WHAT THE TASK ASKS: Recast the data starting at the line containing "Tap the search" and ending at the line containing "Looking at the" as a JSON list of strings, with one string per line and blank lines omitted.

ENTRIES PROVIDED:
_ _ _ _ _ _ _

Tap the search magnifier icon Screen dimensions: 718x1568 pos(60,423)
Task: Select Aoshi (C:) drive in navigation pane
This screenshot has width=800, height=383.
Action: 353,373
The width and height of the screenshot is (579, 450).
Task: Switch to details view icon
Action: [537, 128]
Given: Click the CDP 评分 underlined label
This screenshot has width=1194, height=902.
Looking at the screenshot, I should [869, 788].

_ _ _ _ _ _ _

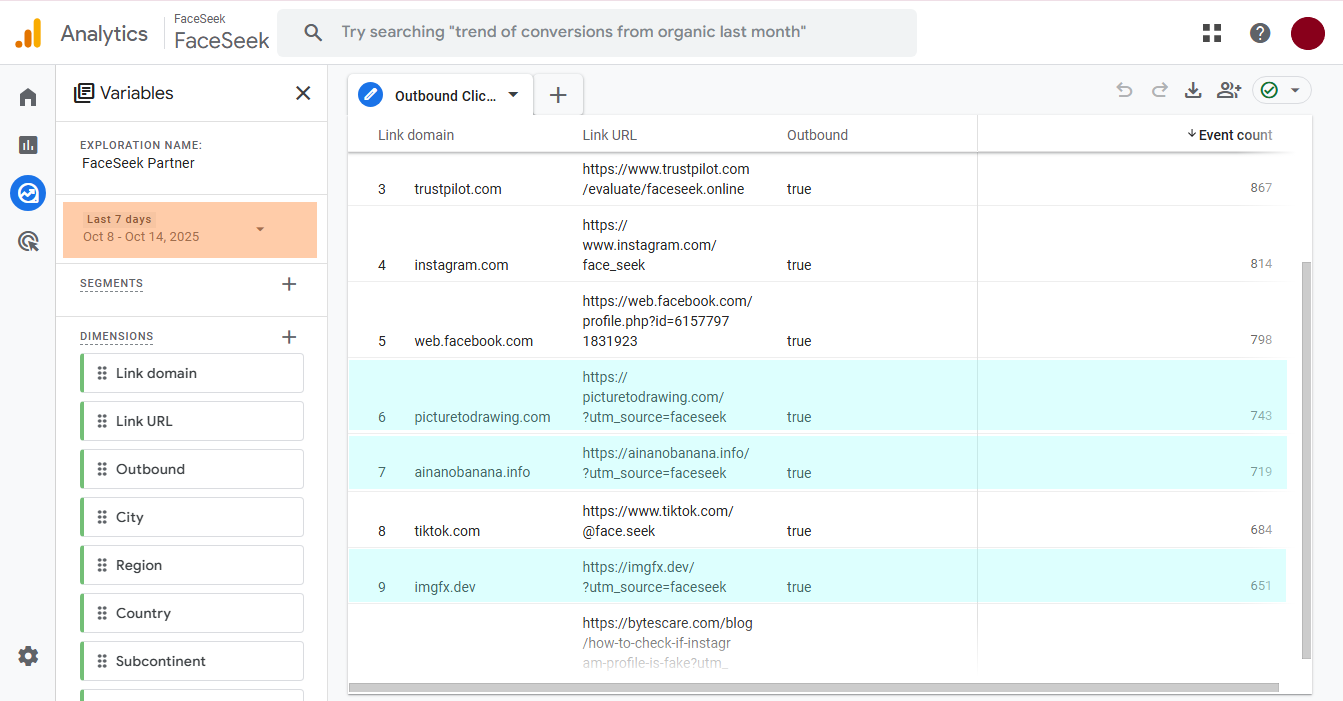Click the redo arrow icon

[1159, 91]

_ _ _ _ _ _ _

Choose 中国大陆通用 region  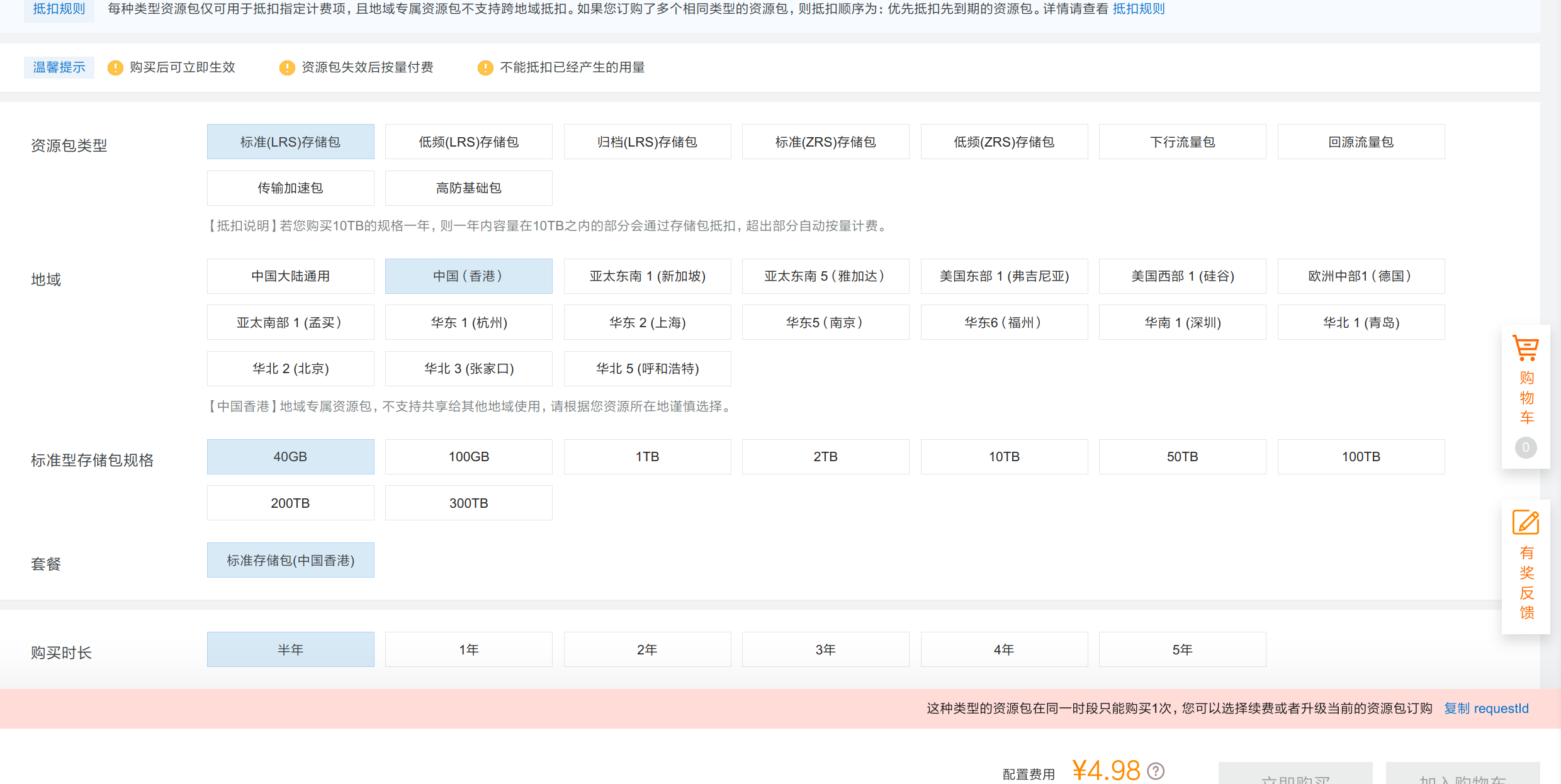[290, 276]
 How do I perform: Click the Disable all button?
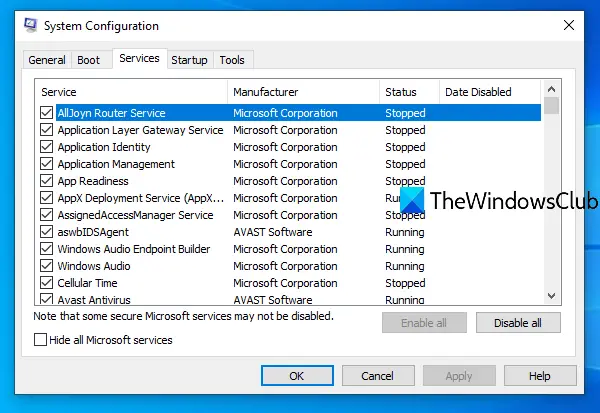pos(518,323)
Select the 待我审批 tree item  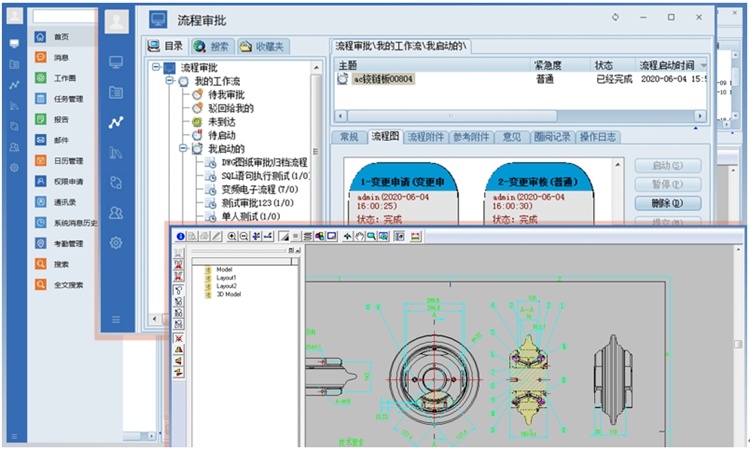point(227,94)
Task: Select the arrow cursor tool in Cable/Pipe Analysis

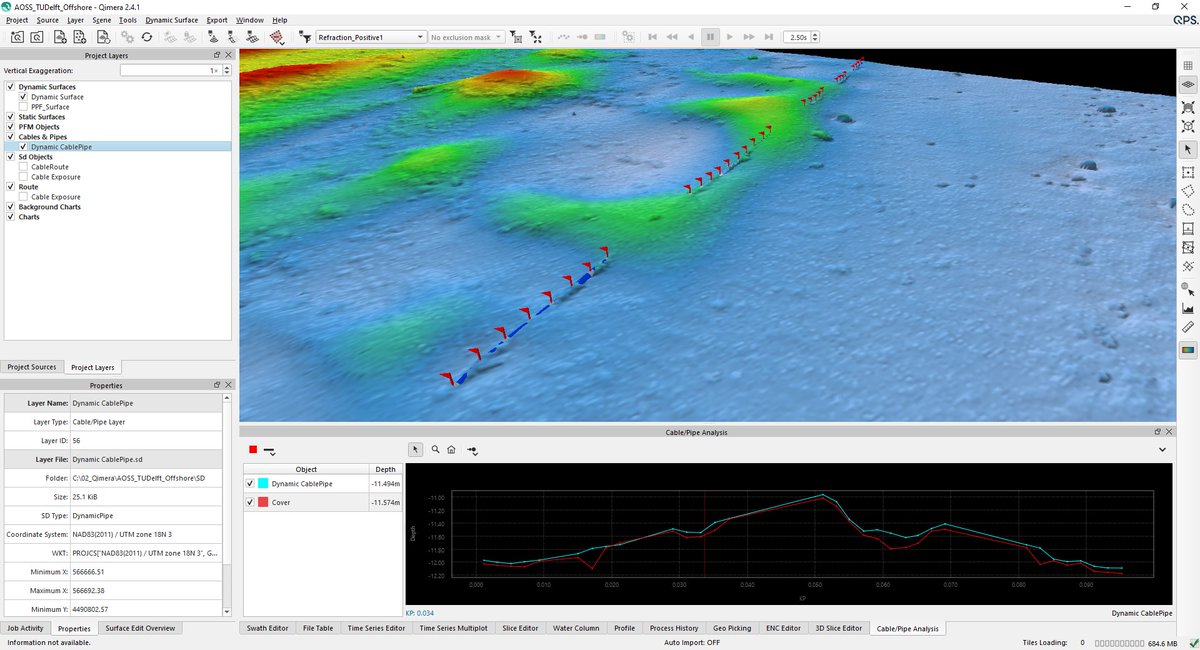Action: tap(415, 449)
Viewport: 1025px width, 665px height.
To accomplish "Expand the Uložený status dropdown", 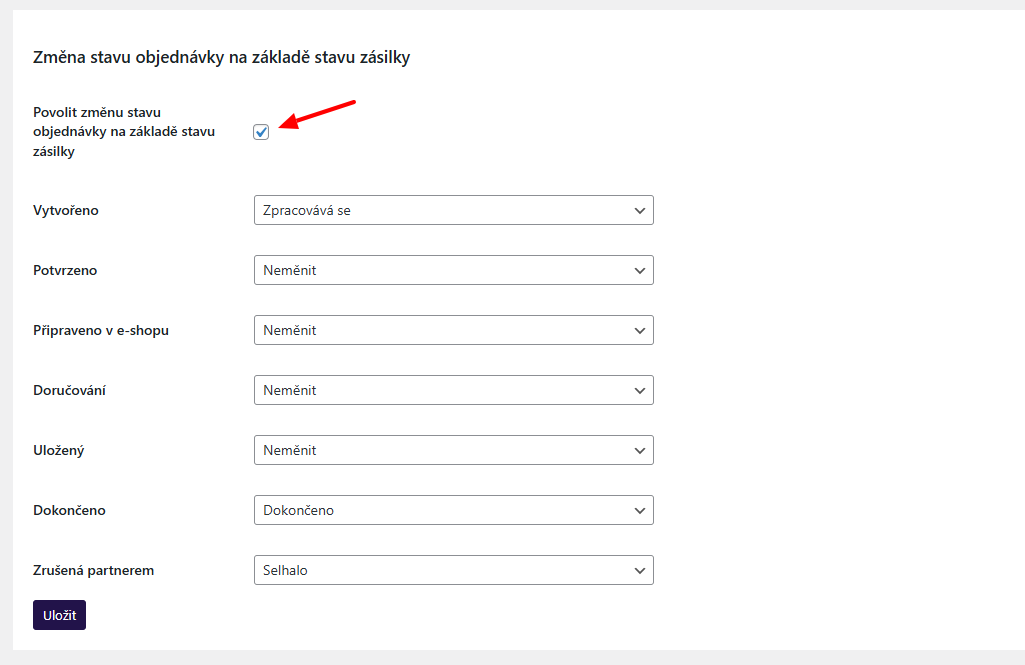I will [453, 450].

_ _ _ _ _ _ _

RESPONSE:
[
  "Tap the search magnifier icon Screen dimensions: 718x1568 pos(60,423)",
  "Task: Select Aoshi (C:) drive in navigation pane",
  "This screenshot has width=800, height=383.",
  "Action: 353,373",
  "The width and height of the screenshot is (579, 450).",
  "Task: Switch to details view icon",
  "Action: [537, 128]",
  "Given: Click the CDP 评分 underlined label",
  "This screenshot has width=1194, height=902.",
  "Looking at the screenshot, I should [869, 788]."
]